A new study has recently revealed that incessant disappearance of species on Earth could lead to sixth mass extinction within 100 years.
The study found that 41 per cent of all amphibian species are threatened with extinction, the highest at risk group. A more modest, but still alarming, 26 per cent of mammal species and 13 per cent of bird species are also threatened, the Independent reported.
Habitat loss and degradation, as well as specific human activity such as hunting pose a significant hazard to wildlife sustainability and these pressures are only increasing. Similarly, it was thought that climate change will accelerate the rate of extinctions in the future.
Current estimates assumed that the rate of extinction was anything from 0.01 per cent to 0.7 per cent of all existing species each year. If this were to continue it would constitute a mass extinction, defined as a loss of 75 per cent of species, in the next few hundred years.
It's not a new trend. Over the past 3.5 billion years more than 95 per cent of all species that have populated the earth have died off.

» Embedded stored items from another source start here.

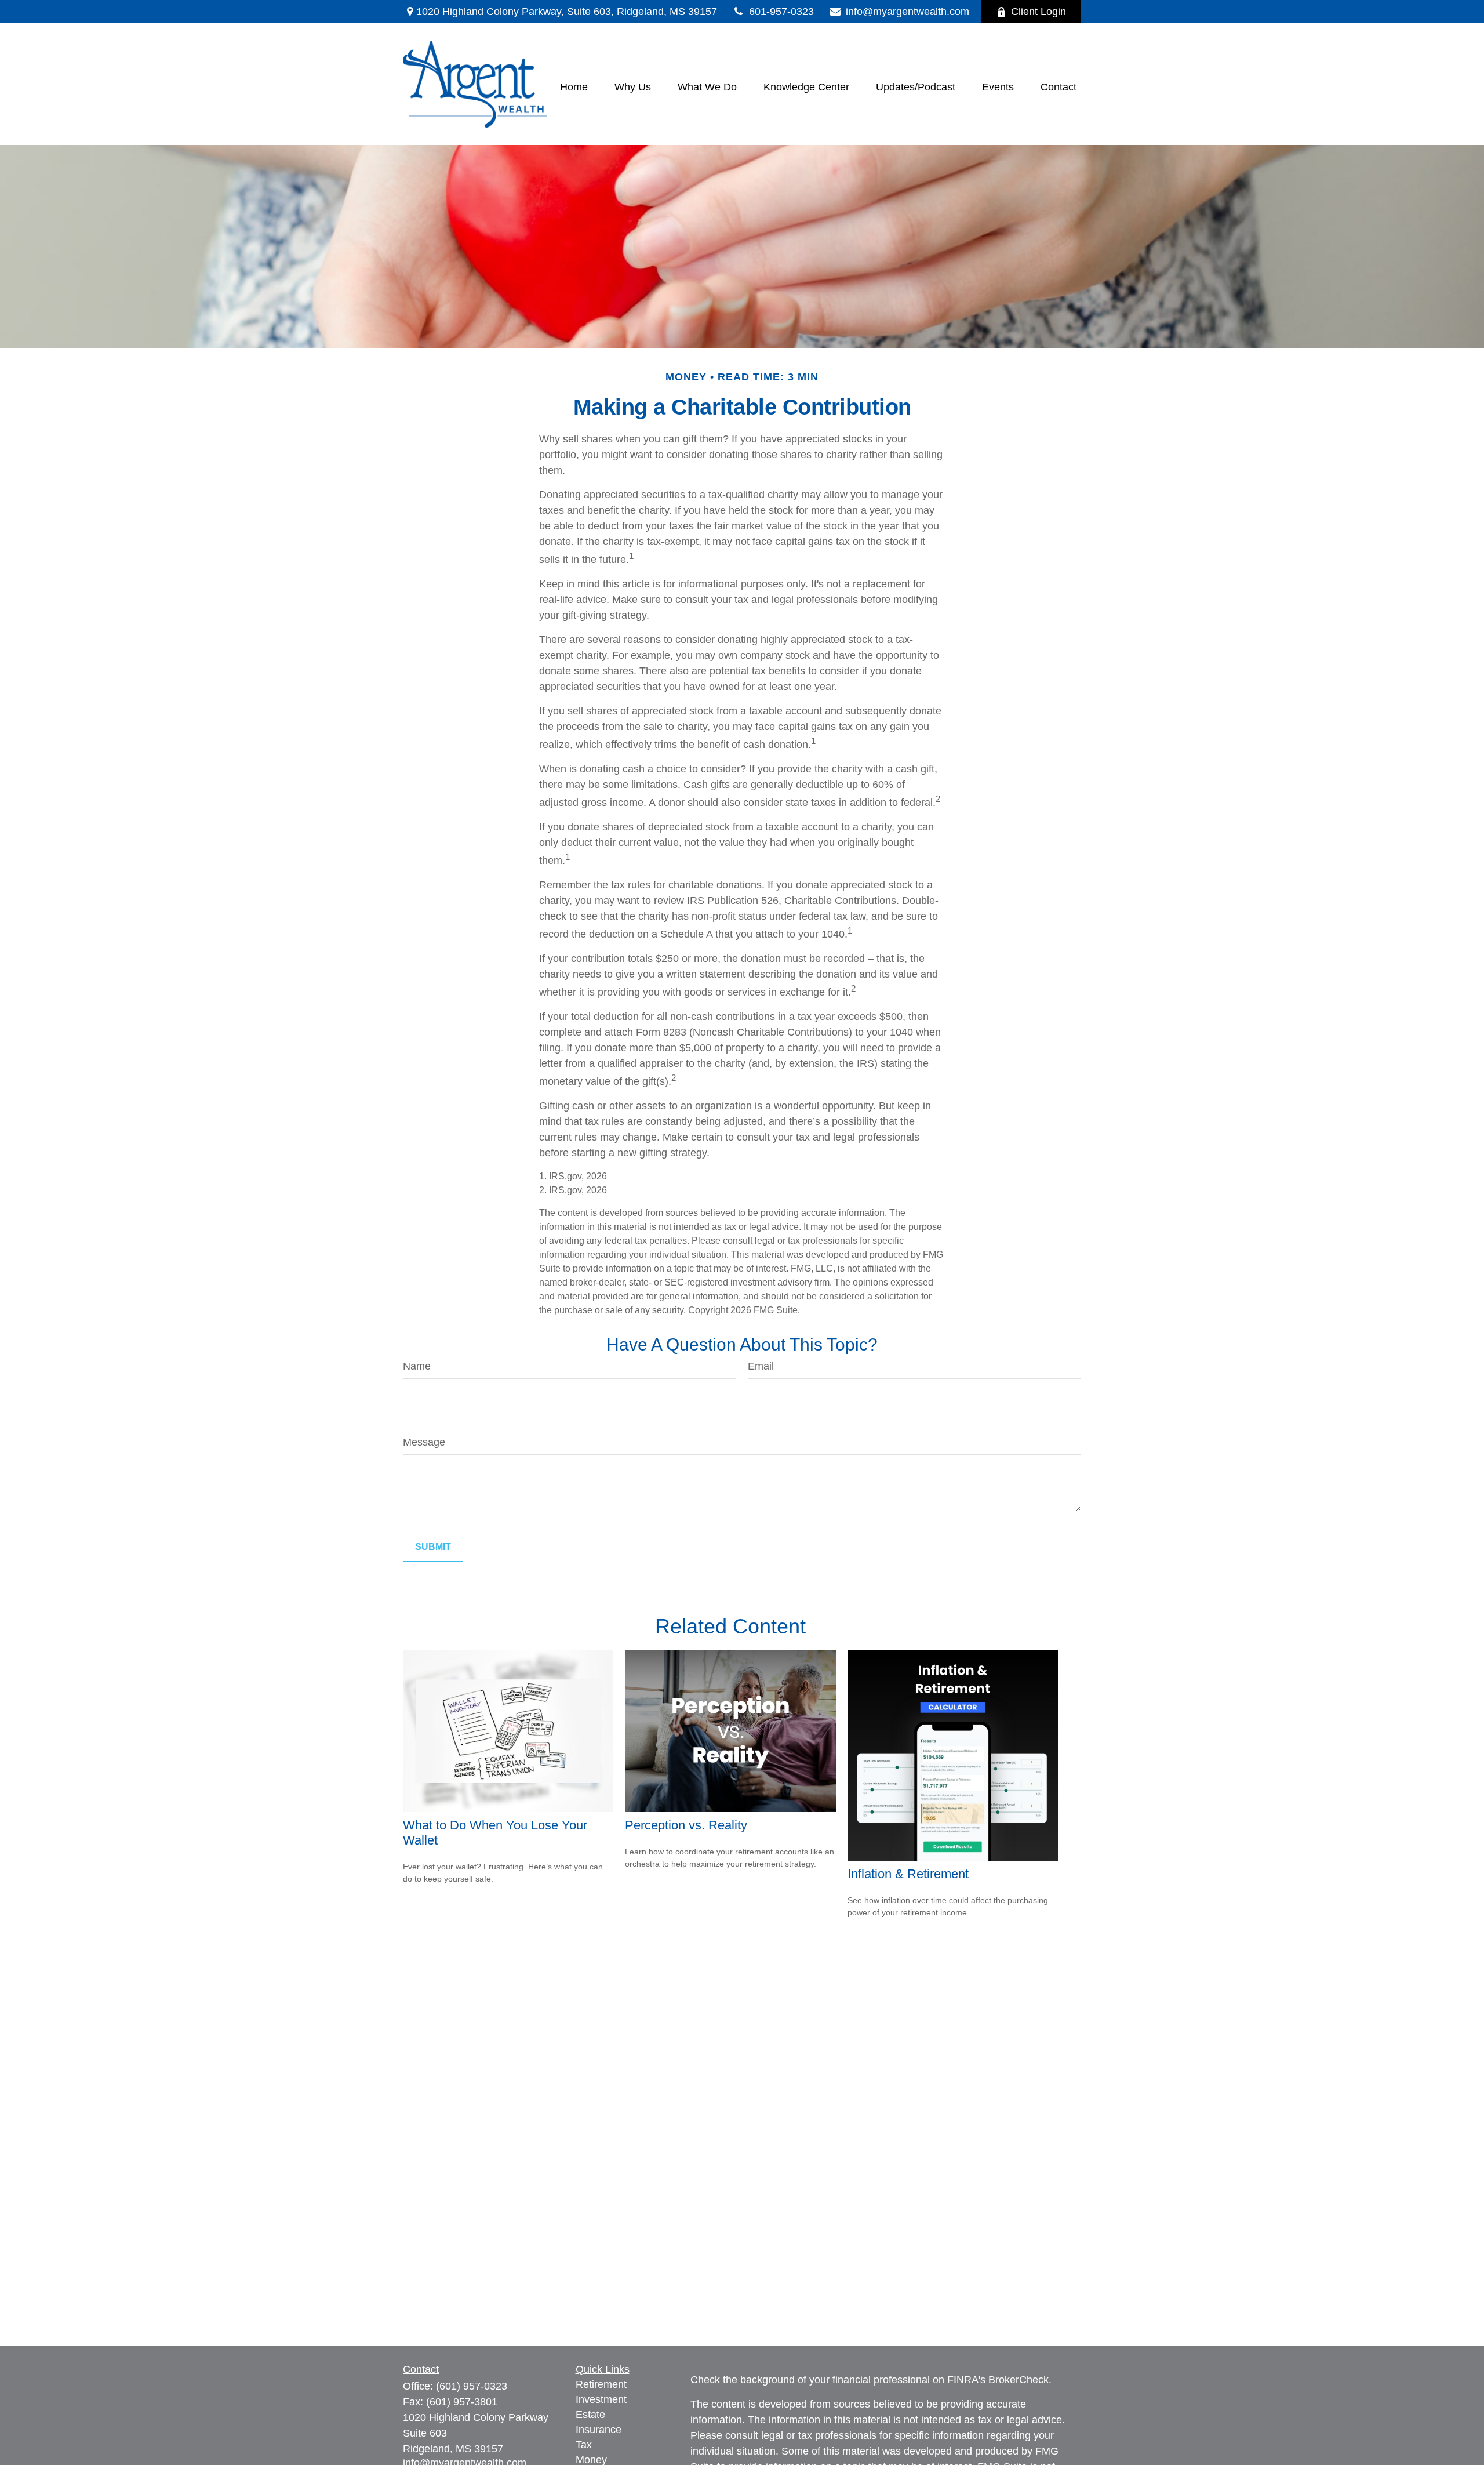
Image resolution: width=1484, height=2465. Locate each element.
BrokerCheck (1018, 2380)
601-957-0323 (781, 11)
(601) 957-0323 (471, 2386)
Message (424, 1442)
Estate (590, 2414)
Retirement (601, 2384)
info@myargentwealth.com (907, 11)
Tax (584, 2445)
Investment (601, 2399)
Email (761, 1366)
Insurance (598, 2429)
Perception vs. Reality (686, 1825)
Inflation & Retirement (908, 1874)
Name (417, 1366)
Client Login (1038, 11)
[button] (573, 87)
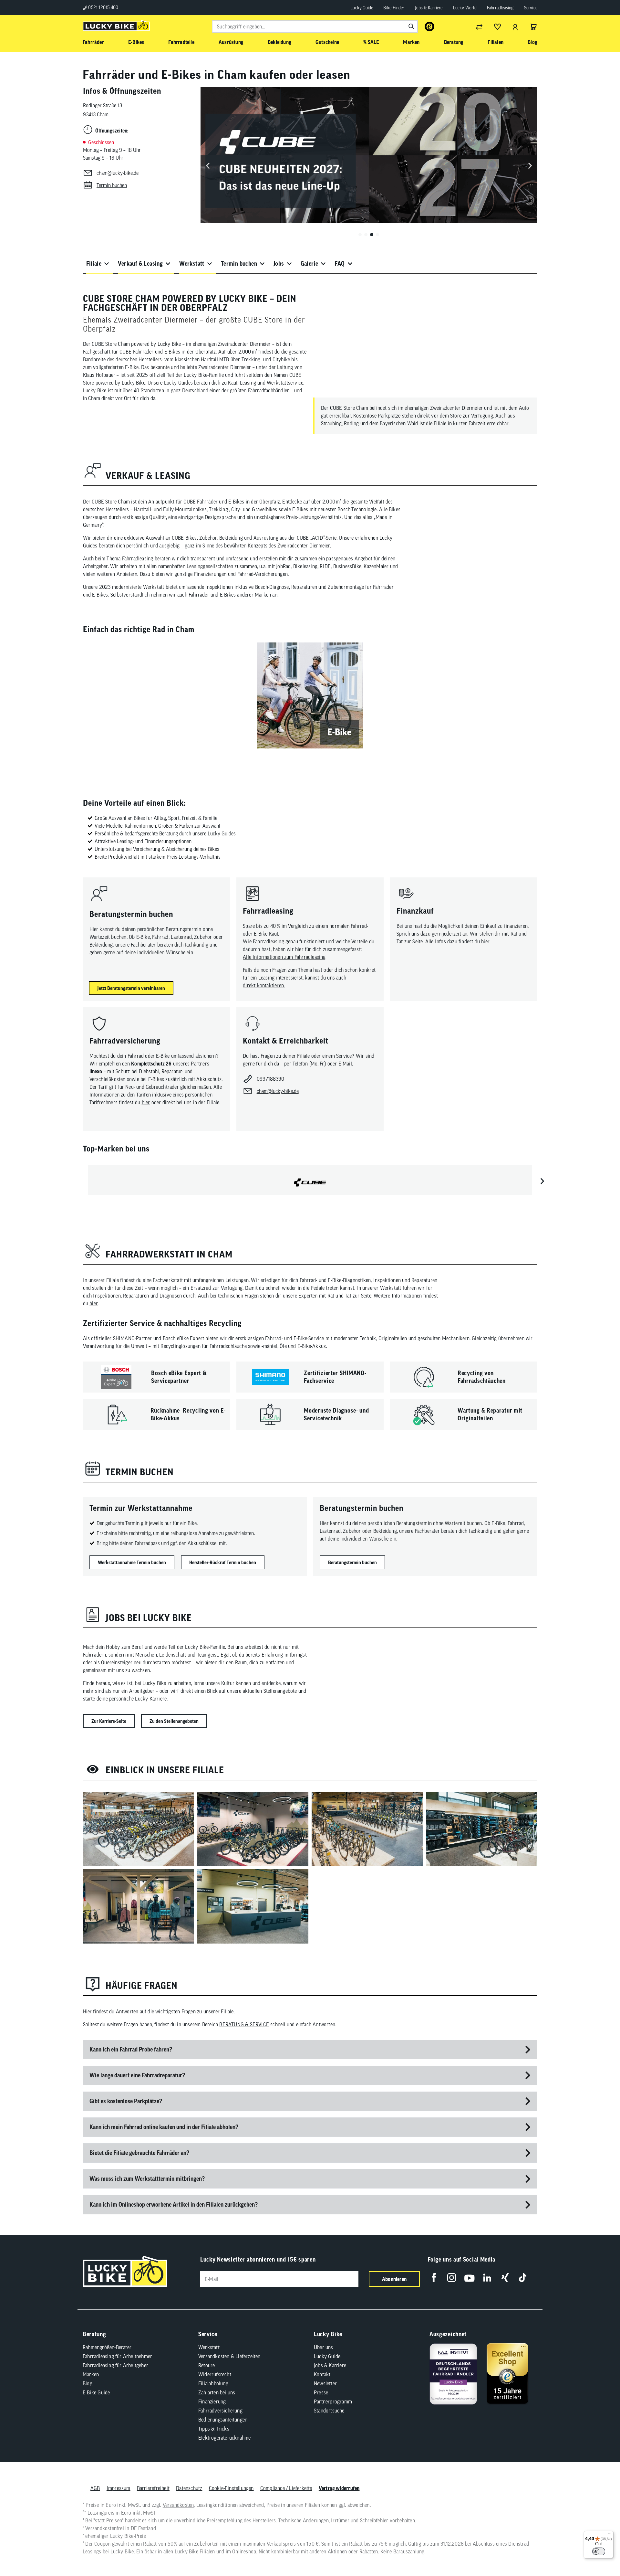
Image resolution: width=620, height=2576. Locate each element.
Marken (91, 2374)
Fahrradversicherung (220, 2410)
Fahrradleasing (500, 7)
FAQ (340, 263)
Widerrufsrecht (214, 2374)
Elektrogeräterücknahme (224, 2438)
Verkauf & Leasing (140, 263)
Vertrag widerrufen (339, 2488)
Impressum (118, 2488)
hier (485, 941)
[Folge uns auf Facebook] (434, 2277)
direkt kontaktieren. (264, 985)
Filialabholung (213, 2383)
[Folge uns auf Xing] (505, 2277)
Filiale (94, 263)
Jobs (279, 263)
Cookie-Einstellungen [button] (231, 2488)
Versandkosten (178, 2505)
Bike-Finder (393, 7)
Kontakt (322, 2374)
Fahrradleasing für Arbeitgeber (115, 2365)
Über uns (323, 2347)
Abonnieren (394, 2279)
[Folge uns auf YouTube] (469, 2277)
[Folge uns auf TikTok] (522, 2277)
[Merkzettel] (497, 26)
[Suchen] (411, 26)
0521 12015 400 (102, 7)
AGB (95, 2488)
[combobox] (315, 26)
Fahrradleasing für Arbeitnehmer (117, 2356)
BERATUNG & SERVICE (244, 2024)
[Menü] (610, 2535)
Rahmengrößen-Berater (107, 2347)
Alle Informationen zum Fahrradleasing (284, 957)
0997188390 (270, 1079)
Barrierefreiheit (153, 2488)
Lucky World (465, 7)
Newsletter (325, 2383)
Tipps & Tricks (213, 2429)
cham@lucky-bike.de (118, 173)
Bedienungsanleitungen (222, 2419)
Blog (87, 2383)
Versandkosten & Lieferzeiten (229, 2356)
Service (530, 7)
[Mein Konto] (515, 26)
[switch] (598, 2551)
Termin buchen (239, 263)
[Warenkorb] (533, 26)
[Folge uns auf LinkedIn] (487, 2277)
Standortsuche (329, 2410)
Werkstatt (191, 263)
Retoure (206, 2365)
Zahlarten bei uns (216, 2392)
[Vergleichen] (479, 26)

The most recent Red List of Threatened Species, compiled by the International Union for Conservation of Nature, counts around 46,000 critically endangered species, but it was thought that more species could be at risk.
A major problem in trying to assess the risk to species was the lack of knowledge about how many types of animals there are on the planet. Estimates of the number of species of animals, plants and fungi on earth vary from 2 million to more than 50 million. And very little has been known about certain groups such as insects and fish.
The study is published in journal Nature.